Similar/Related to, but not covered by:
I mostly work in .NET stack, where we want (almost) all our files to be CRLF.
In my opinion, git should never be editing the contents of a file, so my and my projects' and my colleagues' git settings are autocrlf=false (i.e as-is, as-is), feel free to have that debate on some other question :)
Occasionally someone will have bad git settings, or in some other way accidentally introduce LFs into some files in the git repo, and I want to grep the whole repository for files with LF line-endings, and then fix them to be CRLFs, on a file-by-file basis (in case there are, e.g. bash files which should regrettably be LF).

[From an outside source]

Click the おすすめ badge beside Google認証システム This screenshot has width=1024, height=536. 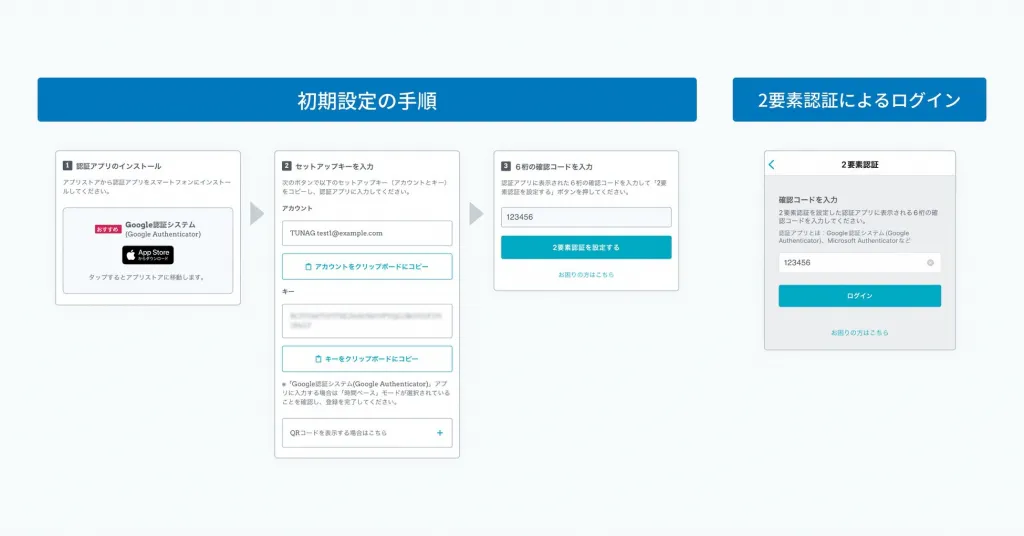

Every time I need to do this, I can't find the relevant Regex and have to work it out from scratch again.
So this question exists to document the correct regex.
Regex to find any LF that is not part of a CRLF:
(?<!\r)\n
Regex to find any CR that is not part of a CRLF:
\r(?!\n)
Thus Regex to find any non-CRLF lineEnding:
((?<!\r)\n|\r(?!\n))
You can simply replace that with \r\n to fix them all to be CRLFs.
This is using the "Negative Lookbehind" functionality:
(?<\!a)bmatches a "b" that was not preceded by an "a".
and the "Negative Lookahead" functionality:
a(?\!b)matches an "a" that is not followed by a "b".